- _Brief_: Only a number is wanted: how many lines in these records contain the word "name"?

*** Opening Input for this task ***

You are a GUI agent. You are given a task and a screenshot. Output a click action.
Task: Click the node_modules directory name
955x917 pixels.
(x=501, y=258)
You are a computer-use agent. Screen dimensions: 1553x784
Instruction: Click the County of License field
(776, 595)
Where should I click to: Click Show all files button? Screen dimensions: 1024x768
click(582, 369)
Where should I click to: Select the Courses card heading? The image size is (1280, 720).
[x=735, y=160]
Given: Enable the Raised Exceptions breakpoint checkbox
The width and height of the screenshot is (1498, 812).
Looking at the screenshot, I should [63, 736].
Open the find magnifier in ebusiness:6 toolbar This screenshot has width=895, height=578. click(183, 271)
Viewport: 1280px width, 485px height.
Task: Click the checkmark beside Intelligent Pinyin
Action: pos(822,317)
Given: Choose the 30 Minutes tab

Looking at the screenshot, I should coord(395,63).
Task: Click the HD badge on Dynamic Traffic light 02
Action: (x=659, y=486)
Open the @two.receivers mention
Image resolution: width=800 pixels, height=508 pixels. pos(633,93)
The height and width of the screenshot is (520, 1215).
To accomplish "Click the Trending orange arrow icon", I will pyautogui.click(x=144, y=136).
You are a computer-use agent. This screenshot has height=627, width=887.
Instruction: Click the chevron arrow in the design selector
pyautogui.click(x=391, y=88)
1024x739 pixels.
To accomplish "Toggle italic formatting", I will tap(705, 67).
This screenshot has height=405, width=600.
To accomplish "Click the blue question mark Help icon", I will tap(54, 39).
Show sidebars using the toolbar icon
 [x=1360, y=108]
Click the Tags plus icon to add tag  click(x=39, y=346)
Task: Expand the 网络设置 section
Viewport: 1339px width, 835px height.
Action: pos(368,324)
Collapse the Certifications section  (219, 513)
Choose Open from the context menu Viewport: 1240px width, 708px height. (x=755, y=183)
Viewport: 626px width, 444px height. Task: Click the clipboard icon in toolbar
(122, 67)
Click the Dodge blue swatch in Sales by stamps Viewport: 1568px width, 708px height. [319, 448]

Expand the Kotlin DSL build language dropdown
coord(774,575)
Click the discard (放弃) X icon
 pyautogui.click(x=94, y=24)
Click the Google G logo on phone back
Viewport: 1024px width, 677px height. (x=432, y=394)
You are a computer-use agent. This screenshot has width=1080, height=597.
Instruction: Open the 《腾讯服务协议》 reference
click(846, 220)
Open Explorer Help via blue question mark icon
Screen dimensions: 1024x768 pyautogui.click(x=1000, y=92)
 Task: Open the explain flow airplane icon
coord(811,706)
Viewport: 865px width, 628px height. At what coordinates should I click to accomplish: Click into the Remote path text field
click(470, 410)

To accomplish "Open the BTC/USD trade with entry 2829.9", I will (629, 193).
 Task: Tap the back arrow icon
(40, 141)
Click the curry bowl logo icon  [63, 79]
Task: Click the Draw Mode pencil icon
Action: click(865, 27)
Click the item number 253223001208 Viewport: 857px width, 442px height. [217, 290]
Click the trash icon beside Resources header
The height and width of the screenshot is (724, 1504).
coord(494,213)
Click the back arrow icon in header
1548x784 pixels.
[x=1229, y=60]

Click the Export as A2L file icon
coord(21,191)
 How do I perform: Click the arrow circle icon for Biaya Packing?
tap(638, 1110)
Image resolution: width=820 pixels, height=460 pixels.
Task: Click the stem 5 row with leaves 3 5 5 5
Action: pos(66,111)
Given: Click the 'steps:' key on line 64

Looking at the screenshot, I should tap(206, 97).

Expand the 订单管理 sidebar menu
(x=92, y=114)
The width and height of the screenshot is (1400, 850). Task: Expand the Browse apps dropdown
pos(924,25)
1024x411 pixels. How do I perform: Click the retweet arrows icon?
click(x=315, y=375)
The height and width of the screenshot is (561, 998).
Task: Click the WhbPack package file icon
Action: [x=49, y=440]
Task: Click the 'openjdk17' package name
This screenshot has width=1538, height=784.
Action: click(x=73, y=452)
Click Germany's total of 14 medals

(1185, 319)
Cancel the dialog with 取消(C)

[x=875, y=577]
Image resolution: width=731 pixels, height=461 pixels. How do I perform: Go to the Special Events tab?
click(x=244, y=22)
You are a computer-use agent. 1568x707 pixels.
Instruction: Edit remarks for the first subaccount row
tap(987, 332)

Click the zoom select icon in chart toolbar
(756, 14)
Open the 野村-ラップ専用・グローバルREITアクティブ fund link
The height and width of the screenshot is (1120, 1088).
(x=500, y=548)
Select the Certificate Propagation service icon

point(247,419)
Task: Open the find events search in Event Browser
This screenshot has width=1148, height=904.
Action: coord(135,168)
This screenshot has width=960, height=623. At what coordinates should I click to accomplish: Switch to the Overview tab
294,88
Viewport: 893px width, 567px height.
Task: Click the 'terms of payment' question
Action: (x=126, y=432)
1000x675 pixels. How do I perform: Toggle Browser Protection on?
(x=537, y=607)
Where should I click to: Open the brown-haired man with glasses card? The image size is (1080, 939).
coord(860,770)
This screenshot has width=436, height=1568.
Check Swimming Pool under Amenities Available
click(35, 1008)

*** Closing Input for this task ***

- _Answer area_: 2